[Extracted data rows]
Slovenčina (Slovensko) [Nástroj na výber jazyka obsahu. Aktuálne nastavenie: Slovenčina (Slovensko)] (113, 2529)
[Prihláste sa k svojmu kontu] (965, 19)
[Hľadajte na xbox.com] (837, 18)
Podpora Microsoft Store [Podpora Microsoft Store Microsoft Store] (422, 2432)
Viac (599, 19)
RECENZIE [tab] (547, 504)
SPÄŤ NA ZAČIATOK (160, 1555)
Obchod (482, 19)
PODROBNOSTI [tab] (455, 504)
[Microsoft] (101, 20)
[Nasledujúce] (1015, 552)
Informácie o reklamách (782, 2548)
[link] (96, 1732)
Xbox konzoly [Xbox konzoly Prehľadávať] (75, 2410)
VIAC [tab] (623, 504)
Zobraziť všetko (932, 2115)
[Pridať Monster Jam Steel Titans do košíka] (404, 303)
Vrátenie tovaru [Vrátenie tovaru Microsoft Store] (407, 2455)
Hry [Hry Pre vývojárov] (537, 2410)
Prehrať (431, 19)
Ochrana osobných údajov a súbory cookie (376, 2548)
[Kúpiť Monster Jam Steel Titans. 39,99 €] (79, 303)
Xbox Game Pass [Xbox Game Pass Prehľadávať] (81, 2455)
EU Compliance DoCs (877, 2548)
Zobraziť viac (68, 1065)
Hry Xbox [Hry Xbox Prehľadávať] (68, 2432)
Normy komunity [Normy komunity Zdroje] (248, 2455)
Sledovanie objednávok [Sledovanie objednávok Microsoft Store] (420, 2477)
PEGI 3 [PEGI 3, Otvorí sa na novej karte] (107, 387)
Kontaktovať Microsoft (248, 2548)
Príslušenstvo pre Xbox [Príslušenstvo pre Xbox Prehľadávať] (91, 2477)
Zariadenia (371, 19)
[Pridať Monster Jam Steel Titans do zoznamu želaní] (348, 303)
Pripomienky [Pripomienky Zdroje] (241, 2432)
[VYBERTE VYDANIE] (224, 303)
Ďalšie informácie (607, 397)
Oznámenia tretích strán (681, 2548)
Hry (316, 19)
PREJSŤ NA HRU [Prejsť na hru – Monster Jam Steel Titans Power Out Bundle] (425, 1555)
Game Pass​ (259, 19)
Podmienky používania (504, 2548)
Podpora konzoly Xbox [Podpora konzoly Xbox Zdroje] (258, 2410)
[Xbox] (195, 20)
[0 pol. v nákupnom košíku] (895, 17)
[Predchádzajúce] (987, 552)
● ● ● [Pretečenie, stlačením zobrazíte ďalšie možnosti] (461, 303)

● Job: Copy every one of the rows above without changing anything.

● Answer to the exercise:
Slovenčina (Slovensko) [Nástroj na výber jazyka obsahu. Aktuálne nastavenie: Slovenčina (Slovensko)] (113, 2529)
[Prihláste sa k svojmu kontu] (965, 19)
[Hľadajte na xbox.com] (837, 18)
Podpora Microsoft Store [Podpora Microsoft Store Microsoft Store] (422, 2432)
Viac (599, 19)
RECENZIE [tab] (547, 504)
SPÄŤ NA ZAČIATOK (160, 1555)
Obchod (482, 19)
PODROBNOSTI [tab] (455, 504)
[Microsoft] (101, 20)
[Nasledujúce] (1015, 552)
Informácie o reklamách (782, 2548)
[link] (96, 1732)
Xbox konzoly [Xbox konzoly Prehľadávať] (75, 2410)
VIAC [tab] (623, 504)
Zobraziť všetko (932, 2115)
[Pridať Monster Jam Steel Titans do košíka] (404, 303)
Vrátenie tovaru [Vrátenie tovaru Microsoft Store] (407, 2455)
Hry [Hry Pre vývojárov] (537, 2410)
Prehrať (431, 19)
Ochrana osobných údajov a súbory cookie (376, 2548)
[Kúpiť Monster Jam Steel Titans. 39,99 €] (79, 303)
Xbox Game Pass [Xbox Game Pass Prehľadávať] (81, 2455)
EU Compliance DoCs (877, 2548)
Zobraziť viac (68, 1065)
Hry Xbox [Hry Xbox Prehľadávať] (68, 2432)
Normy komunity [Normy komunity Zdroje] (248, 2455)
Sledovanie objednávok [Sledovanie objednávok Microsoft Store] (420, 2477)
PEGI 3 [PEGI 3, Otvorí sa na novej karte] (107, 387)
Kontaktovať Microsoft (248, 2548)
Príslušenstvo pre Xbox [Príslušenstvo pre Xbox Prehľadávať] (91, 2477)
Zariadenia (371, 19)
[Pridať Monster Jam Steel Titans do zoznamu želaní] (348, 303)
Pripomienky [Pripomienky Zdroje] (241, 2432)
[VYBERTE VYDANIE] (224, 303)
Ďalšie informácie (607, 397)
Oznámenia tretích strán (681, 2548)
Hry (316, 19)
PREJSŤ NA HRU [Prejsť na hru – Monster Jam Steel Titans Power Out Bundle] (425, 1555)
Game Pass​ (259, 19)
Podmienky používania (504, 2548)
Podpora konzoly Xbox [Podpora konzoly Xbox Zdroje] (258, 2410)
[Xbox] (195, 20)
[0 pol. v nákupnom košíku] (895, 17)
[Predchádzajúce] (987, 552)
● ● ● [Pretečenie, stlačením zobrazíte ďalšie možnosti] (461, 303)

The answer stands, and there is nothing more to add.